**Stored data:**

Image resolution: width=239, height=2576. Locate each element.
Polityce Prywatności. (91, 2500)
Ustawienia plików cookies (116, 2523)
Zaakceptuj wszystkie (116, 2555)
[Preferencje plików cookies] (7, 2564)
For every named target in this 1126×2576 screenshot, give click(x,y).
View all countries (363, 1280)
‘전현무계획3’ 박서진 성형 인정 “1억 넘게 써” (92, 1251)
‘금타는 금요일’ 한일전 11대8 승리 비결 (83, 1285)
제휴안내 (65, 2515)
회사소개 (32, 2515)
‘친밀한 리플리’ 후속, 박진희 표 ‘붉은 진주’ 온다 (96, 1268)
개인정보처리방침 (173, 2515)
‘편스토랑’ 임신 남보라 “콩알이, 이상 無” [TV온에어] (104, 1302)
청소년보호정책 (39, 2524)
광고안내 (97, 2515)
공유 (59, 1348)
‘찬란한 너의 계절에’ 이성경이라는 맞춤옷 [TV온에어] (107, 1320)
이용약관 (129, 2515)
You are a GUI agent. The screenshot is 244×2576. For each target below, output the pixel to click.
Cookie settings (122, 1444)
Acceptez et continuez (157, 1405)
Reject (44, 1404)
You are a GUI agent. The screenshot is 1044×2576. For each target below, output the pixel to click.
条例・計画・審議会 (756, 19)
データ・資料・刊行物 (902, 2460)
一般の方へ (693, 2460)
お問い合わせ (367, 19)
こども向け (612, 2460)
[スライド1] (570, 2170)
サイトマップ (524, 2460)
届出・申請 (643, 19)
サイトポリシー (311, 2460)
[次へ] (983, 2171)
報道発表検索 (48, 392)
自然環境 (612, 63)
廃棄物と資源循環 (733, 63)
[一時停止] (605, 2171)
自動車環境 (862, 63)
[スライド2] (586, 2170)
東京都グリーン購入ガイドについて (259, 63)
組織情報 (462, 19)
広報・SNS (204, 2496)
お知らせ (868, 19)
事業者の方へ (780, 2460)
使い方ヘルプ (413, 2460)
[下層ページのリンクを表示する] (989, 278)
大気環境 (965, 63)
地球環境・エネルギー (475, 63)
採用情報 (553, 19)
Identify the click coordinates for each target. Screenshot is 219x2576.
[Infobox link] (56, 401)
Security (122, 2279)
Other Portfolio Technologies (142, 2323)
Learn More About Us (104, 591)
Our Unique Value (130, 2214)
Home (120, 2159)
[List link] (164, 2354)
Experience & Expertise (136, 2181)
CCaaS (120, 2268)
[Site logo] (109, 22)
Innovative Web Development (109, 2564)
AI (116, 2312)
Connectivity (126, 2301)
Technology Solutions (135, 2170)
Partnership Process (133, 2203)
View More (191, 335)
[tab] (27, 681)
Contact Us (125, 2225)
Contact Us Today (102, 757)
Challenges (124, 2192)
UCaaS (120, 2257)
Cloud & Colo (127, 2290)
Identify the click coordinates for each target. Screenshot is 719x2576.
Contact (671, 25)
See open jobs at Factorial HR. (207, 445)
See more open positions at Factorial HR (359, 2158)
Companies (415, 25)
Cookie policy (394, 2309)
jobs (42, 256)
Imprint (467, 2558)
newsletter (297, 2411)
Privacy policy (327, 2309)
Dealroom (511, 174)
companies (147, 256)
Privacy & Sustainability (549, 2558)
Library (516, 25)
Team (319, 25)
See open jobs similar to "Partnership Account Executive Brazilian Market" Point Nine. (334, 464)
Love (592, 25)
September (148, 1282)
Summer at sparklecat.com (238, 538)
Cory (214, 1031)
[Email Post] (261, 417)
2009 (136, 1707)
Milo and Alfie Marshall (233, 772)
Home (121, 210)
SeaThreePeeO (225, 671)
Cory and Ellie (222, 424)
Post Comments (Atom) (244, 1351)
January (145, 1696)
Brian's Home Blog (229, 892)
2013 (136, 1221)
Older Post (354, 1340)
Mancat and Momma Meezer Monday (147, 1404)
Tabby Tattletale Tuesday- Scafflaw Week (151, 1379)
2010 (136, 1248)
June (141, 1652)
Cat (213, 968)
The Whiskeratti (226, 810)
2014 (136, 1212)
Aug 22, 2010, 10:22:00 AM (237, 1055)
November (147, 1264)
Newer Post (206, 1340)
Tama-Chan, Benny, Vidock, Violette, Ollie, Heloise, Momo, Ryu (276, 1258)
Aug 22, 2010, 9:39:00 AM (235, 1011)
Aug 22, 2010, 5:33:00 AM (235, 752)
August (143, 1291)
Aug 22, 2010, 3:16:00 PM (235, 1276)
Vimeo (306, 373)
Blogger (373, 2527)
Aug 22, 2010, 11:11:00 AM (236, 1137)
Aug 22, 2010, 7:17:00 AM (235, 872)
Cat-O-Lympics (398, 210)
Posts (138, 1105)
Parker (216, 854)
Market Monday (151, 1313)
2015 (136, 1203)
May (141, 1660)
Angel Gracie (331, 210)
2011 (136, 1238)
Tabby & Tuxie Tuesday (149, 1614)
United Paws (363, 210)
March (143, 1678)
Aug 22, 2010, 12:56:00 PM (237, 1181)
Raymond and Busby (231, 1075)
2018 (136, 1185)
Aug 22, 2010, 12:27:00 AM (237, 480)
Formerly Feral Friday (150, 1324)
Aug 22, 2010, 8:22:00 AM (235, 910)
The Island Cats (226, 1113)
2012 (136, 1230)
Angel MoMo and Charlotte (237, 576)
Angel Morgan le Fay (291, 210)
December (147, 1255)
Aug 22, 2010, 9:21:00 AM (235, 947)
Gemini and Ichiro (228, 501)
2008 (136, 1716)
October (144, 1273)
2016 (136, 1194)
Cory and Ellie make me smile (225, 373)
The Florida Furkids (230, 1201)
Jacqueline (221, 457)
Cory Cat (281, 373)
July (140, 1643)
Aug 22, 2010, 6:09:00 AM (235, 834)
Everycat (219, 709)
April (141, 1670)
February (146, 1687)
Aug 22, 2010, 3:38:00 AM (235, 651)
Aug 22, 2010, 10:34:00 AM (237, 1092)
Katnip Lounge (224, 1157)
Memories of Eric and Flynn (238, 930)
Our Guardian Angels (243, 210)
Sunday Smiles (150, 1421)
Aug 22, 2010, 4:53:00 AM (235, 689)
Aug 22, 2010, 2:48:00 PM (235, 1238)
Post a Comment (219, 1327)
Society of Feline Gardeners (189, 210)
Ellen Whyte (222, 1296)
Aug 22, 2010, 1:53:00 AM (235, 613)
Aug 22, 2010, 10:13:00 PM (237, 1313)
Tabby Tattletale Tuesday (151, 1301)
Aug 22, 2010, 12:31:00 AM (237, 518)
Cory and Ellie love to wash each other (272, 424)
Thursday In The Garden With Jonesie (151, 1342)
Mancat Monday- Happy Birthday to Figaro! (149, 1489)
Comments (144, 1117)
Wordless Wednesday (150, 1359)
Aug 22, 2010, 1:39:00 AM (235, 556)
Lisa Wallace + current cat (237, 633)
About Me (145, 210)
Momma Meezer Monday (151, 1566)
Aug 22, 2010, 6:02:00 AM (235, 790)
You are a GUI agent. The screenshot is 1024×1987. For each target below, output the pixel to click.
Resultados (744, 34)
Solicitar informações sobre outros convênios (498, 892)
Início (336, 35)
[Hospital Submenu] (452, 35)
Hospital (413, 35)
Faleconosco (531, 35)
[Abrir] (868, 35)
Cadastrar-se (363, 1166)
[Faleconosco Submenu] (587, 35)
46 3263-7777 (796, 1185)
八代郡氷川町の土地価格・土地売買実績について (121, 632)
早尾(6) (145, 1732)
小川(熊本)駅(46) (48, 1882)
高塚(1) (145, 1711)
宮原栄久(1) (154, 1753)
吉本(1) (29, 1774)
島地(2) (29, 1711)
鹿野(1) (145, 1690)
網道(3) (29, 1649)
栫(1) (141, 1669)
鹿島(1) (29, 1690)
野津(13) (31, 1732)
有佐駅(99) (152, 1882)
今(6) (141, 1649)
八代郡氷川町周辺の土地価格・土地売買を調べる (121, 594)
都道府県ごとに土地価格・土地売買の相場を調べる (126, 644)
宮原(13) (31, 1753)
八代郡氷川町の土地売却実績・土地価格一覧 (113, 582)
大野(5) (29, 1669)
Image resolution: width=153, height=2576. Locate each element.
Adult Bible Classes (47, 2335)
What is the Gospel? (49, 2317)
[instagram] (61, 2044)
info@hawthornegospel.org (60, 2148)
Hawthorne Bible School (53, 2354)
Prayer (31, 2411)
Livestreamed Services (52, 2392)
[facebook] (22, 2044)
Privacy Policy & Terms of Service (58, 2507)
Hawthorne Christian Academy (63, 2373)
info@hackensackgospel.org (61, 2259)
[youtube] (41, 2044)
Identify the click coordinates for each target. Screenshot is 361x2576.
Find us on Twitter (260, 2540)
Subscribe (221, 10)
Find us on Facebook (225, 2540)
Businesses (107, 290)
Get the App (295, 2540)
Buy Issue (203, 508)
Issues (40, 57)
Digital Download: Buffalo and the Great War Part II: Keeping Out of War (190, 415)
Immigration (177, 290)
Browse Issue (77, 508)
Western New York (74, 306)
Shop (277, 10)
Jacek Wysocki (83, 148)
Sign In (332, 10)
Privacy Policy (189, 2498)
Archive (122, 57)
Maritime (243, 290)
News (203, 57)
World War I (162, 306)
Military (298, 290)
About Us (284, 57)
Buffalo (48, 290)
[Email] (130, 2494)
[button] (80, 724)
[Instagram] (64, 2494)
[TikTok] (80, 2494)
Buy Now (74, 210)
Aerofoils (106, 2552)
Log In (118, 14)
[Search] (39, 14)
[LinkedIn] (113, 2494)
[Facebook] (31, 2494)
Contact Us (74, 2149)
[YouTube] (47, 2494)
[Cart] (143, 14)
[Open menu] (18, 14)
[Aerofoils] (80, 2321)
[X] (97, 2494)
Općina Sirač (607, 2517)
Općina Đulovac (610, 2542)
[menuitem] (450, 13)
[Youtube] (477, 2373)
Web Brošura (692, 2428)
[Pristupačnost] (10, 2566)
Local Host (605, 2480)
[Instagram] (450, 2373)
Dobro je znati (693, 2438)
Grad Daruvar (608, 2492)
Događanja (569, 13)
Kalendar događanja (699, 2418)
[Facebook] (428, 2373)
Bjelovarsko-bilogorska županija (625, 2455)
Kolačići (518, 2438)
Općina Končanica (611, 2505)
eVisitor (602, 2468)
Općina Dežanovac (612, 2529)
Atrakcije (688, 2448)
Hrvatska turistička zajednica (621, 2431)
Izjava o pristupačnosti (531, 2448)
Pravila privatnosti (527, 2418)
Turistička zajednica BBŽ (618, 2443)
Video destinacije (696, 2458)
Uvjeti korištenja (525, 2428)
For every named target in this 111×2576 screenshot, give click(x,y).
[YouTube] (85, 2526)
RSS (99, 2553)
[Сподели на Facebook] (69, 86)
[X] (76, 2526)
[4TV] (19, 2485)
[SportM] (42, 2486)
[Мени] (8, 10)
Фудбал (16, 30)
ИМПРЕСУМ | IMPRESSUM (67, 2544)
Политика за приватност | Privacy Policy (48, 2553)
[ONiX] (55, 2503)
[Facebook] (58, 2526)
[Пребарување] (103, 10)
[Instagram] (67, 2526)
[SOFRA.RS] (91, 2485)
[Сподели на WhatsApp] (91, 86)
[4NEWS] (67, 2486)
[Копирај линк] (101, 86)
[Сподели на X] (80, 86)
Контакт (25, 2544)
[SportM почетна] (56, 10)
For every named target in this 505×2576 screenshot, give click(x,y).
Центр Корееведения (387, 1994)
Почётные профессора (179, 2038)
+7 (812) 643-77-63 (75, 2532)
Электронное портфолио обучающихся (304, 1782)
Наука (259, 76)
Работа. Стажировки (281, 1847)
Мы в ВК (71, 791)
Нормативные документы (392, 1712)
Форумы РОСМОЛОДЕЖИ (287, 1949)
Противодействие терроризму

**Your objective:** What you return must be an exact retyping of the lines above starting at the line with "Buy Now (74, 210)" and ending at the line with "Web Brošura (692, 2428)", and nothing besides.

**Solution below:**
Buy Now (74, 210)
Aerofoils (106, 2552)
Log In (118, 14)
[Search] (39, 14)
[LinkedIn] (113, 2494)
[Facebook] (31, 2494)
Contact Us (74, 2149)
[YouTube] (47, 2494)
[Cart] (143, 14)
[Open menu] (18, 14)
[Aerofoils] (80, 2321)
[X] (97, 2494)
Općina Sirač (607, 2517)
Općina Đulovac (610, 2542)
[menuitem] (450, 13)
[Youtube] (477, 2373)
Web Brošura (692, 2428)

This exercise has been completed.